Regarding global inflation, commodities led by oil fell across the board, which also led to the EUR/USD falling below the important psychological threshold of 1.0000 in a short-term on July 12, setting a new low since December 2002.
According to some experts, as Europe’s energy crisis intensifies and the risk of recession drags down, the euro may fall to the 0.9 level against the dollar in the next few months. The euro fell below parity, meaning recession fears reigned supreme. The euro has fallen nearly 12% against the dollar so far this year, almost to its inception price.

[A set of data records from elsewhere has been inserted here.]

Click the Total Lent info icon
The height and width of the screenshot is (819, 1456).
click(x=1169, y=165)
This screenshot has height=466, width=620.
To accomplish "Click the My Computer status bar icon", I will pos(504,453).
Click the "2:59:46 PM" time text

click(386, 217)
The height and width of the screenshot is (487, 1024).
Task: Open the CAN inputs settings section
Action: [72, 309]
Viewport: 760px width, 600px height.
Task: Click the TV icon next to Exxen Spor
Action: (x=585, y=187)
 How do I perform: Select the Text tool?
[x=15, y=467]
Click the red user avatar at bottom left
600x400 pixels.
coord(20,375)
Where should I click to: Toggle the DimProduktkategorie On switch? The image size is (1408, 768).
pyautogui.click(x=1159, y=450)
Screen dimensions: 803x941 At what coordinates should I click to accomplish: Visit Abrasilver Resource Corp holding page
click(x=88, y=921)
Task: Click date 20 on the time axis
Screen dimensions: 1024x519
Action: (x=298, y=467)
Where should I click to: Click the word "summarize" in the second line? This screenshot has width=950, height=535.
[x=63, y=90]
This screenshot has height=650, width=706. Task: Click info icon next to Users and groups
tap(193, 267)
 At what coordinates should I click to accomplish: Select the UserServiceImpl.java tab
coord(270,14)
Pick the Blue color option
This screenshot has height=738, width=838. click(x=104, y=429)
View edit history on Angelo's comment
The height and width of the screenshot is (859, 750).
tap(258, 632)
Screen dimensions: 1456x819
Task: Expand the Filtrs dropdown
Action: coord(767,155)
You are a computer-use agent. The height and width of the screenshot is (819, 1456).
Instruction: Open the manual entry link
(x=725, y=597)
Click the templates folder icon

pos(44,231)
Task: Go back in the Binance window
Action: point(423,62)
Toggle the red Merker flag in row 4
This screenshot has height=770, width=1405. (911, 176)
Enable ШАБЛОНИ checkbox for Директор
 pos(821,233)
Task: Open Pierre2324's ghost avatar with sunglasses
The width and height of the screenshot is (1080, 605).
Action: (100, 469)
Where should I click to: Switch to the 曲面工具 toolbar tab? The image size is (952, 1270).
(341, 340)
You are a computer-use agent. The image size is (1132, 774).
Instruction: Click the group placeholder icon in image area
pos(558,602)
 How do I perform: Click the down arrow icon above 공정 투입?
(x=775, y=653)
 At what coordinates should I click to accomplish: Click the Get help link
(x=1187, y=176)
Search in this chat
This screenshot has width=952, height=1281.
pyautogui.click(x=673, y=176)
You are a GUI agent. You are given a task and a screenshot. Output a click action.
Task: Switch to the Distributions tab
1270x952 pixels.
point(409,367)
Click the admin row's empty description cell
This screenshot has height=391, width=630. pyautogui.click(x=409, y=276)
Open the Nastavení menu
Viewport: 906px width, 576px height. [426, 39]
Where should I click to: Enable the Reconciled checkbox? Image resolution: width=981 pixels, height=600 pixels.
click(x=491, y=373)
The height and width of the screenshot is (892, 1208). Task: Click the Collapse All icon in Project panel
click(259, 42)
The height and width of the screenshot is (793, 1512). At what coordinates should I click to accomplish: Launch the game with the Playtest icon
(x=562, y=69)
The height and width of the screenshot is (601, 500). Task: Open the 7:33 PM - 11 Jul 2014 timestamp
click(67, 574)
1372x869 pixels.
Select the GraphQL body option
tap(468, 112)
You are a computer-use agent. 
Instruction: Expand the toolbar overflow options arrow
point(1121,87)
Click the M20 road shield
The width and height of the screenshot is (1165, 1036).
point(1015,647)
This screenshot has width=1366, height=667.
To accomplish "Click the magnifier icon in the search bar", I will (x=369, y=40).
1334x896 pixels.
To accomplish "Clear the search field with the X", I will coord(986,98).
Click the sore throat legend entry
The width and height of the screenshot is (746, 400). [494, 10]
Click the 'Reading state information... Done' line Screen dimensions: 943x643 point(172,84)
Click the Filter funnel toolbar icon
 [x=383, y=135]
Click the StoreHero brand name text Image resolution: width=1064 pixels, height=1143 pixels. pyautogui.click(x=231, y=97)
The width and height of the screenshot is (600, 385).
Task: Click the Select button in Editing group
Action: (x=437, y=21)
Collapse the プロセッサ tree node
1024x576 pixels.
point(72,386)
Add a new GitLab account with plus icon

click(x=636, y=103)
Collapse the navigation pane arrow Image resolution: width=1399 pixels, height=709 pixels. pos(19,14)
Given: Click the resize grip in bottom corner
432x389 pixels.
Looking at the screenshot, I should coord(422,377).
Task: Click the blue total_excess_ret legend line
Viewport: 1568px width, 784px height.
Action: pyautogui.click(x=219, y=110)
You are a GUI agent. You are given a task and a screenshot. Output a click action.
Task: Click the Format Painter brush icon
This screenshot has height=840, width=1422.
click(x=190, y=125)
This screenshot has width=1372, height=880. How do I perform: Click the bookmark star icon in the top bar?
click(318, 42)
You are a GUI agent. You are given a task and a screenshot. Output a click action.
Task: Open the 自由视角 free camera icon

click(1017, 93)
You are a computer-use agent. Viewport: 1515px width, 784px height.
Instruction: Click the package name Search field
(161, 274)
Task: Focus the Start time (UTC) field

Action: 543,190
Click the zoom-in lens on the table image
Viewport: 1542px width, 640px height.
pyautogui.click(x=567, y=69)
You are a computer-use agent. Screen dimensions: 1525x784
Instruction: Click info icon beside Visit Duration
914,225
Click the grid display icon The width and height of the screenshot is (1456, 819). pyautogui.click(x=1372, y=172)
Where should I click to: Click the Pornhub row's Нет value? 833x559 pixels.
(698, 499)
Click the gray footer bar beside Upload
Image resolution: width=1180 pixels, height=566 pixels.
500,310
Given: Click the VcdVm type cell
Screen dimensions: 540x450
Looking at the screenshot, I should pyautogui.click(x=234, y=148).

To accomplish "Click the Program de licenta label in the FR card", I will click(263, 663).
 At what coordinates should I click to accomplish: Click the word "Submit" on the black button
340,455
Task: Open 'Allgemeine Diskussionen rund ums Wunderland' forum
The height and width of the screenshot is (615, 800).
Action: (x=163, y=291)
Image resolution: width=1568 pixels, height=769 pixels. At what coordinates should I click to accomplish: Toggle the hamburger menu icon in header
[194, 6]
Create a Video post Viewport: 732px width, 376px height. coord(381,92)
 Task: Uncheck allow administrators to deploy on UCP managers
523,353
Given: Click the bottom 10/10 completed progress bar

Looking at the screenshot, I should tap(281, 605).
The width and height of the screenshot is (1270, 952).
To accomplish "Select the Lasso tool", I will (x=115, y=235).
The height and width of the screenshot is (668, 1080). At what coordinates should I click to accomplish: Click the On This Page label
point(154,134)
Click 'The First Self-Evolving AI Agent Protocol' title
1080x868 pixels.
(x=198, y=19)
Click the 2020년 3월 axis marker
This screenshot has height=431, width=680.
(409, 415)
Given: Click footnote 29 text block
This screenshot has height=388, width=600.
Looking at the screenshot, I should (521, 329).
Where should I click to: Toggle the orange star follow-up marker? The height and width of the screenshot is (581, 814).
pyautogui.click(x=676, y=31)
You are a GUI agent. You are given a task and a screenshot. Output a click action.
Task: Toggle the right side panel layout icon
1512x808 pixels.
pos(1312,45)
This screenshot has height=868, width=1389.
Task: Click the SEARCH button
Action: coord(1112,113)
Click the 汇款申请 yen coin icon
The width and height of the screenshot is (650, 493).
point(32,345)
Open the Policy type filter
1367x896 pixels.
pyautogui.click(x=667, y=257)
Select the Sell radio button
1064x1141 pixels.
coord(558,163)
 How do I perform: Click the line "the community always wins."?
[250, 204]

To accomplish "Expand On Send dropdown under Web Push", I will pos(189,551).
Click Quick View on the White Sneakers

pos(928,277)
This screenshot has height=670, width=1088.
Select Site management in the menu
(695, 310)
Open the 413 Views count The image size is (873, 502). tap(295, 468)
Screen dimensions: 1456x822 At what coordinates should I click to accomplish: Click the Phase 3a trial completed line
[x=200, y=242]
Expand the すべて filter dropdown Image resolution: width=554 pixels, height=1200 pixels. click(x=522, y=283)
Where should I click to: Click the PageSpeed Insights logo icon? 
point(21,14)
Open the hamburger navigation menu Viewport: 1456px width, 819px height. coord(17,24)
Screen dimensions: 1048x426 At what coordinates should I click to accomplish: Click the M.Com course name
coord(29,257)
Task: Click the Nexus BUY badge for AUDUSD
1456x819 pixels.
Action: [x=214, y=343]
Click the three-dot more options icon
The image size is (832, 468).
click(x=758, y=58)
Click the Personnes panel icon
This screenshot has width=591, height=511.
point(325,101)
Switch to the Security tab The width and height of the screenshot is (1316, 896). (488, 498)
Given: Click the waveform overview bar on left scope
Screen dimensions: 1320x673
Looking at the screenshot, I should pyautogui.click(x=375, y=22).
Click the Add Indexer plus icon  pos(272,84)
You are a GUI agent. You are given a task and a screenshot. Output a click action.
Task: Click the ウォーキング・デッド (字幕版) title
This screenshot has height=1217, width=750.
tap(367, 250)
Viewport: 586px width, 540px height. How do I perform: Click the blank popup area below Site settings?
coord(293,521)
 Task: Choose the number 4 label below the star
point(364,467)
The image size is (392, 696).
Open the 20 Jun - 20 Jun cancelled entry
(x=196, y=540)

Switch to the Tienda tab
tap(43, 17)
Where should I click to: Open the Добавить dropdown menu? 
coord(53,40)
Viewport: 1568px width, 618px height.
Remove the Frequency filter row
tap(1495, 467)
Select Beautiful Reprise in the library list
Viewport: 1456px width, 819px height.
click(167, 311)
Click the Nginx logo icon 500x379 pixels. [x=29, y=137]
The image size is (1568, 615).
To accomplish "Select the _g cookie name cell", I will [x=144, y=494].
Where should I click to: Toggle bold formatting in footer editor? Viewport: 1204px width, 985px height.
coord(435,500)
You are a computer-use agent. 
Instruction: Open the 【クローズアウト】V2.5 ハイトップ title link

Generally speaking, a weaker euro will help increase the competitiveness of European goods in international markets and further stimulate economic growth, which is usually welcomed by European policymakers. But at the same time, the continued weakness of the euro will continue to push up European import costs, further pushing up inflation. A weaker euro may not be what the ECB wants right now, especially with inflation rising to a record 8.6%.
According to Deutsche Bank strategists,If the euro zone falls into recession, currency markets will be in the historic extreme chaos since the end of the Bretton Woods system in 1971, and the euro is likely to fall further to $0.95-$0.97.
It should also be noted that the pace of U.S. dollar interest rate hikes is accelerating. Economists predict that U.S. inflation will continue to heat up in June, reaching a new peak since the epidemic, making the Federal Reserve sure to raise interest rates again later this month.
Accelerating inflation likely reflects higher gasoline prices and stubbornly high food prices. National retail gasoline prices topped $5 a gallon in mid-June, contributing at least 0.5 percentage point to the CPI’s month-over-month increase, Bloomberg Economics said ahead of Wednesday’s CPI report.
Oil prices have begun to fall this month, indicating that the July CPI data may ease. While inflation remains high, there are signs of cooling, as bloated retail inventories lead to discounts and used car prices soften. The core CPI, which excludes energy and food, was likely to have risen 0.5% in June, the slowest rise in three months.